How to complete this task:
Go through the material underneath and show every line where the string "clock" occurs.

Supplied information:
--

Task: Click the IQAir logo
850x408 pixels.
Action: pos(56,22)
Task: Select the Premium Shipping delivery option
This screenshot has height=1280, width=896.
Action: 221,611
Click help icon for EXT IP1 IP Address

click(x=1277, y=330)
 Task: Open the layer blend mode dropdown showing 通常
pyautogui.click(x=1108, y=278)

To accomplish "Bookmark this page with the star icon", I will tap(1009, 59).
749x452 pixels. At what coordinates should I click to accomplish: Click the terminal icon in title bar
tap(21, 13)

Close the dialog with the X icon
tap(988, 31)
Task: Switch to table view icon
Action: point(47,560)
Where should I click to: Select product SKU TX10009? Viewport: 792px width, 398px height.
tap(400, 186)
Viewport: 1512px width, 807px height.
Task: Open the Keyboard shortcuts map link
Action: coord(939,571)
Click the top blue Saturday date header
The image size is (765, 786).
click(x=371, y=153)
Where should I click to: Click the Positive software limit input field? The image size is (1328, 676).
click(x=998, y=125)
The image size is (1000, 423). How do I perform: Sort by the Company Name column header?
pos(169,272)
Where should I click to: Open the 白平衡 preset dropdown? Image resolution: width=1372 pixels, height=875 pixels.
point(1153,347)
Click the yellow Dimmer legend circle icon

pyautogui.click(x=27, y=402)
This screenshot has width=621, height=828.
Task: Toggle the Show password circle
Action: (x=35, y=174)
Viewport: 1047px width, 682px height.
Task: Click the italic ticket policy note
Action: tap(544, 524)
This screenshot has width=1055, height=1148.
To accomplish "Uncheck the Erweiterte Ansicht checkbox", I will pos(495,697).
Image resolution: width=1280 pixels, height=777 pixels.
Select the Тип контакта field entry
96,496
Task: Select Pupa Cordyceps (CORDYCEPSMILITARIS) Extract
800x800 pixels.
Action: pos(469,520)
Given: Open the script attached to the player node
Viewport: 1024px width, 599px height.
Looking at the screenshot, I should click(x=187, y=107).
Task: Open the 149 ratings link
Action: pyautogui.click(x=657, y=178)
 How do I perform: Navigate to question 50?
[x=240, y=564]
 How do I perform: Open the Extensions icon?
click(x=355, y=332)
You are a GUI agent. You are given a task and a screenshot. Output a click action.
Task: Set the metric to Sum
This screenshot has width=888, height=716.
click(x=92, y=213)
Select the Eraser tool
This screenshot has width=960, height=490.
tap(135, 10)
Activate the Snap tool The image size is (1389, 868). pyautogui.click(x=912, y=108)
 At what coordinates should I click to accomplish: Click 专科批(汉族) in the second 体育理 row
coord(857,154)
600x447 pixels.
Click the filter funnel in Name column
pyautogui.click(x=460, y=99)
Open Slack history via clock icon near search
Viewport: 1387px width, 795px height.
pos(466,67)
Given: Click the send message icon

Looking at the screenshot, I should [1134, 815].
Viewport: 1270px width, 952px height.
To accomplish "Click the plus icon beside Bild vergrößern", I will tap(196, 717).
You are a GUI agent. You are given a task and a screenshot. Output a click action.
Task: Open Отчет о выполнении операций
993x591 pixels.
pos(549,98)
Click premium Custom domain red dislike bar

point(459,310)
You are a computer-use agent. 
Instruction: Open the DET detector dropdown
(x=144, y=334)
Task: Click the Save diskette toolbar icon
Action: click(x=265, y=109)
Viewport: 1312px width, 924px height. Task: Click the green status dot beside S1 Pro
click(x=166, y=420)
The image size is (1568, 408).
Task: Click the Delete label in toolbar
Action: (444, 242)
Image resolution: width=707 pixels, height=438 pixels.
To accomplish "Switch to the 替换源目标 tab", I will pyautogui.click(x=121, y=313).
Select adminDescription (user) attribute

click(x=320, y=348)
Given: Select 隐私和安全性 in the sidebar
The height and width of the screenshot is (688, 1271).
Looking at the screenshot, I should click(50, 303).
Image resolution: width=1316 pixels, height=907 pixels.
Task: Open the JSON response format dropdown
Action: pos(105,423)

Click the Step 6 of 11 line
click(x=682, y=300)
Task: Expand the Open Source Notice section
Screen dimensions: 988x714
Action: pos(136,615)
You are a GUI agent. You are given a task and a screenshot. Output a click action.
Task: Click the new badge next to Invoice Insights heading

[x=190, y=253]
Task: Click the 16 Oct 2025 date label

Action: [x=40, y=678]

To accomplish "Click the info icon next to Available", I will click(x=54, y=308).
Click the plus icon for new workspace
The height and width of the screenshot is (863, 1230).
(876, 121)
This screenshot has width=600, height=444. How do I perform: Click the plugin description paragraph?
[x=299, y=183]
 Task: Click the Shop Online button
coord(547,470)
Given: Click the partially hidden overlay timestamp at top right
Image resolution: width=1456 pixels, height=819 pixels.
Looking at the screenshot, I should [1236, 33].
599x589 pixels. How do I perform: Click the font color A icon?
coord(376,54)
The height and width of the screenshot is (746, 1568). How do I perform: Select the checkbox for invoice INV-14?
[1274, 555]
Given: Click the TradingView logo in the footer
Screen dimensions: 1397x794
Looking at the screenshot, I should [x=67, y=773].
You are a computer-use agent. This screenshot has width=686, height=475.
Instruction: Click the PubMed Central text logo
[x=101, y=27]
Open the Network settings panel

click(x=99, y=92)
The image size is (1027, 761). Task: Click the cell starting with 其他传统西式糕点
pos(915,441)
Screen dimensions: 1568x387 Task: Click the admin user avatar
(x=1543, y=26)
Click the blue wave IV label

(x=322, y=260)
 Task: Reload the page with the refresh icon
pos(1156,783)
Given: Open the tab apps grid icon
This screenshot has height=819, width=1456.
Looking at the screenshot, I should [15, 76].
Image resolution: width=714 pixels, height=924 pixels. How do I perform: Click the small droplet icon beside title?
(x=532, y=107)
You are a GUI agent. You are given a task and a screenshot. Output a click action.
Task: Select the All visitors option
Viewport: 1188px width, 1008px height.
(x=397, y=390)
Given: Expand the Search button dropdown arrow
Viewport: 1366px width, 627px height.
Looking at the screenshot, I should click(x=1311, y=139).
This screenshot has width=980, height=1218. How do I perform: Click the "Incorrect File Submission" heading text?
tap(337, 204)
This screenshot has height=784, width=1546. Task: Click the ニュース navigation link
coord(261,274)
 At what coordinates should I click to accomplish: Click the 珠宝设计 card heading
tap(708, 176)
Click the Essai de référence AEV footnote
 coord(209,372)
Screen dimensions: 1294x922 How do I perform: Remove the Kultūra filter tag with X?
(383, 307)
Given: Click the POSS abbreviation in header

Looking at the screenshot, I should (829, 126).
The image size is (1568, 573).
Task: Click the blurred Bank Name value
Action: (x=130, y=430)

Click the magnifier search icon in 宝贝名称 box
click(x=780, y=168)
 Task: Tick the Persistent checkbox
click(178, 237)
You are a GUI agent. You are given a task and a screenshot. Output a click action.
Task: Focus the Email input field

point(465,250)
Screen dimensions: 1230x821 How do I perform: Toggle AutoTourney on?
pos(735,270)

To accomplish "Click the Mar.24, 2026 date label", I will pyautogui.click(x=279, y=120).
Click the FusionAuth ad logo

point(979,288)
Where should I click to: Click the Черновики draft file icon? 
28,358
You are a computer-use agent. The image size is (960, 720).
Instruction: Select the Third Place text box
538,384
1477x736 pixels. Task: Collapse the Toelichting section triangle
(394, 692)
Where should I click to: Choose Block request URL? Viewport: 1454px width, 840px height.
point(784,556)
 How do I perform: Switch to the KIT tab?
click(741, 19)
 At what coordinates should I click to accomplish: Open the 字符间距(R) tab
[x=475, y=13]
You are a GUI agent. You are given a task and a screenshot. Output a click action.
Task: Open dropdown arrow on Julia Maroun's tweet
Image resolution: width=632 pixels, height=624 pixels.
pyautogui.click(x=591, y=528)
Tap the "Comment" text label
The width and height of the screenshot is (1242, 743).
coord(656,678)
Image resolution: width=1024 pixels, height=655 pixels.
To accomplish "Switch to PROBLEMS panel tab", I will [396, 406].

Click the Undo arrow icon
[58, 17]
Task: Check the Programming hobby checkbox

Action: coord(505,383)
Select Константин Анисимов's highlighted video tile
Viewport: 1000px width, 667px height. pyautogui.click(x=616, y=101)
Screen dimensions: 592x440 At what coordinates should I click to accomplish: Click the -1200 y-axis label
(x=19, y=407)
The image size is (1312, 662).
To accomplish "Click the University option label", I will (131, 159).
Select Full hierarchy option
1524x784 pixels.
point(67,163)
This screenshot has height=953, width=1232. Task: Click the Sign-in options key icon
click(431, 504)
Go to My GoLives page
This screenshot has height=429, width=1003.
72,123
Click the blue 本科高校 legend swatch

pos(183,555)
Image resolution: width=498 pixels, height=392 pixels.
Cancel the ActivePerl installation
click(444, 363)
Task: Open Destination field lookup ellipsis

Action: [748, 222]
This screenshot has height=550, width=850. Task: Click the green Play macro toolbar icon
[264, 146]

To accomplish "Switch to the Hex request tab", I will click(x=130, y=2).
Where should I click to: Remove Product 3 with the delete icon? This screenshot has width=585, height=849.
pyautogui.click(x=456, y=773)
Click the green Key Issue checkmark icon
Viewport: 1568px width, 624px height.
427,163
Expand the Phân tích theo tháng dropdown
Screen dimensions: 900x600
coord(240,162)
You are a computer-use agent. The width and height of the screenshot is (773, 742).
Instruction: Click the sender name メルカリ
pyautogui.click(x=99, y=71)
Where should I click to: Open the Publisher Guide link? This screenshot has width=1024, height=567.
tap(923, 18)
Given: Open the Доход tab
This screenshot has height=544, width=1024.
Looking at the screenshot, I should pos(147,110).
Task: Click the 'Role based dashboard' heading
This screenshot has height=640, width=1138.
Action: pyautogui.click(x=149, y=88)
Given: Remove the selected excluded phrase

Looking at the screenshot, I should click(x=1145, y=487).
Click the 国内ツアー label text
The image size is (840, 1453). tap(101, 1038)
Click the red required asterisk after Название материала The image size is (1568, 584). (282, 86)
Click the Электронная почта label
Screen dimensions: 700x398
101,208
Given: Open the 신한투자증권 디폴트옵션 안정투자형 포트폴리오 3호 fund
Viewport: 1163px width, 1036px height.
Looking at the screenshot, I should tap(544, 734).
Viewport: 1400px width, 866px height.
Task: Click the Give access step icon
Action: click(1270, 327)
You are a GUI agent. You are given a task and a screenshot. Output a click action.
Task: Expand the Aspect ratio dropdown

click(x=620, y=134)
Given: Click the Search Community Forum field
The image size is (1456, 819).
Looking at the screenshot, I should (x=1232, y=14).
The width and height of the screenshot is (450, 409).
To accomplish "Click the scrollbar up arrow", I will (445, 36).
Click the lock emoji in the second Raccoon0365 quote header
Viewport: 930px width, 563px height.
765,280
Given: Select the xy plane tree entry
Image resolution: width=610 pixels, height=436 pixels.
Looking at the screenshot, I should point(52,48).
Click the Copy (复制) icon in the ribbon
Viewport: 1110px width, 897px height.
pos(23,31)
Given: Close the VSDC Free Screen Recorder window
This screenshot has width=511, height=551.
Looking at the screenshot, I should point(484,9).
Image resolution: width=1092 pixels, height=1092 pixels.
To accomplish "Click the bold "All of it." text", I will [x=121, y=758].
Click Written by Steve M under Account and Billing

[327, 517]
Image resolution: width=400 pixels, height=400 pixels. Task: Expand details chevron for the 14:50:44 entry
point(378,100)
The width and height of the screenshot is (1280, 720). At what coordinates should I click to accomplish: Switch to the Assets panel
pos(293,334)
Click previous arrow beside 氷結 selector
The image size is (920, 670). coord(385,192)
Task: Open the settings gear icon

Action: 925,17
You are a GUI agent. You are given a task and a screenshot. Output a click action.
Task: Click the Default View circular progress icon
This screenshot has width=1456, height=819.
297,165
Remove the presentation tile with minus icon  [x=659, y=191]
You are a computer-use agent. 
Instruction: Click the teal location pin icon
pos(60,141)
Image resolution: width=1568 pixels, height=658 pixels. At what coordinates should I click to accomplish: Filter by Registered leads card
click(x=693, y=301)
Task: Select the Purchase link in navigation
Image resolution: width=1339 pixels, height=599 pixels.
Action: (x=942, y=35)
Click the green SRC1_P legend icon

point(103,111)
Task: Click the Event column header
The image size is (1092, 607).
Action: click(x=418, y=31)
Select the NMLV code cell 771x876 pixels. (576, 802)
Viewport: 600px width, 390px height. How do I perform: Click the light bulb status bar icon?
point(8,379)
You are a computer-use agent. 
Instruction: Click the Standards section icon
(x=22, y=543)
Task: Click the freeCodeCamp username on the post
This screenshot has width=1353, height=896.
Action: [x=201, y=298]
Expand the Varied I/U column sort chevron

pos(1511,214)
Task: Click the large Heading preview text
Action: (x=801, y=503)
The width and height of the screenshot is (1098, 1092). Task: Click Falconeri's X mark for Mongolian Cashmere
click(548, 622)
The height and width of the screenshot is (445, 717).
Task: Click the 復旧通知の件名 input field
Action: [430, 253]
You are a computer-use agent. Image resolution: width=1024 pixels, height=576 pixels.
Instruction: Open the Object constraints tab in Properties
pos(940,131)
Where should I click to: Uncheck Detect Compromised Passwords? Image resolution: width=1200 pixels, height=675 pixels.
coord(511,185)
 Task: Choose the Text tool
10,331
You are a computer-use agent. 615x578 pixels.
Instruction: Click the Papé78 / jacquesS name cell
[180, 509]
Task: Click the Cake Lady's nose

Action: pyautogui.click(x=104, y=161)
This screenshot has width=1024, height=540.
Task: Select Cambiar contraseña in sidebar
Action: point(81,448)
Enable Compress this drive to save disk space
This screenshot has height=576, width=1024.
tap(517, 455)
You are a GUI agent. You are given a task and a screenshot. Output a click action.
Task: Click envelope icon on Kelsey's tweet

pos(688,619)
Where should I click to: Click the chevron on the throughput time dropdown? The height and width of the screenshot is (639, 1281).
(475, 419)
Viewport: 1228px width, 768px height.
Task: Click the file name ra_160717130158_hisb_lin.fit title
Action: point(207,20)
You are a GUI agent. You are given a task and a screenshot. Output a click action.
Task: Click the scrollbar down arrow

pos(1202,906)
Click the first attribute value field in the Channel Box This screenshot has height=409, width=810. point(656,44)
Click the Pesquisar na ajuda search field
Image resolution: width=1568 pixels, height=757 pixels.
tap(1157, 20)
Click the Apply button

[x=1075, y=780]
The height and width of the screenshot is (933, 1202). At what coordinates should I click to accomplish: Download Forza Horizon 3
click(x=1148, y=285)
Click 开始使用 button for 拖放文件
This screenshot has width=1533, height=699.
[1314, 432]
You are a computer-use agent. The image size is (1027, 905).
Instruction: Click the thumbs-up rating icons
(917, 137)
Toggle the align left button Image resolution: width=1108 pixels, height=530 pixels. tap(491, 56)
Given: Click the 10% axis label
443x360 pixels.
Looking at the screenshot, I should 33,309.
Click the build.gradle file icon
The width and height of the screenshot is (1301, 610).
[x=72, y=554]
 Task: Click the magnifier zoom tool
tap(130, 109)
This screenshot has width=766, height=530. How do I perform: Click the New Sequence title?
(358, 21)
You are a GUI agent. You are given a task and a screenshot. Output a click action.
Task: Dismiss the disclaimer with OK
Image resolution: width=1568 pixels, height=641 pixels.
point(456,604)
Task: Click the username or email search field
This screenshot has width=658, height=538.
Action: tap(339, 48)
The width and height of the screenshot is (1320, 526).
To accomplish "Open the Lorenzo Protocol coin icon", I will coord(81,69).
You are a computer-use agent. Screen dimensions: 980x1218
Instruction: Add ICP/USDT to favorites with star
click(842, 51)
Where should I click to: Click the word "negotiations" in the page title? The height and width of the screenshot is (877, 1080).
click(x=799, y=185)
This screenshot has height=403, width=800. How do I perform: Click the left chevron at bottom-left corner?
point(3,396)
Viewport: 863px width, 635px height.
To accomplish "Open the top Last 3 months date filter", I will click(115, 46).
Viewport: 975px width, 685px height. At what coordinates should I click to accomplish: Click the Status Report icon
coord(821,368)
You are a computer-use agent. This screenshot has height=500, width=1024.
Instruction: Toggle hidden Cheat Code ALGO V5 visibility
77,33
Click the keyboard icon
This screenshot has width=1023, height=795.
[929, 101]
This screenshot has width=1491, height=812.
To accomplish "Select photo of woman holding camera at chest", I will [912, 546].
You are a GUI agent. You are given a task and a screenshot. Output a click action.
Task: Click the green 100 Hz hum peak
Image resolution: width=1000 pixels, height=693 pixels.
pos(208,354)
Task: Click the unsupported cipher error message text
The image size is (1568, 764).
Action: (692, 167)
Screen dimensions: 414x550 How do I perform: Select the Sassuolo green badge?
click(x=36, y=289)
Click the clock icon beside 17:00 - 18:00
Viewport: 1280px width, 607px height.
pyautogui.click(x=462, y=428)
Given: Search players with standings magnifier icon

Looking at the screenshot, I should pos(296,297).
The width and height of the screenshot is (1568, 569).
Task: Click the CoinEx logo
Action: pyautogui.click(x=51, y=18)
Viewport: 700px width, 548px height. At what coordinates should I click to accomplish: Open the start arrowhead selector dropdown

--

Exercise result:
Open Slack history via clock icon near search
Click the clock icon beside 17:00 - 18:00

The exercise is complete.